** start **

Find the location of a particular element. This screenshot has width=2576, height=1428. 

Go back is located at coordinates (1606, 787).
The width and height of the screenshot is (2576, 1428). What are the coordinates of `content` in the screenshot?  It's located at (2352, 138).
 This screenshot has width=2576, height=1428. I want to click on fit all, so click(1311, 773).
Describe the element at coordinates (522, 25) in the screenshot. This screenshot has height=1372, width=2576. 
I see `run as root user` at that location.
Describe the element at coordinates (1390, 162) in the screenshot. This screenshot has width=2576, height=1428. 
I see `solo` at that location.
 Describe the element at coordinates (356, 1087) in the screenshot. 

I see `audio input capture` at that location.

** end **

# What is expected
How many lines of the listing above contain the string "width"? Reply with the number alone.

# Correct output
5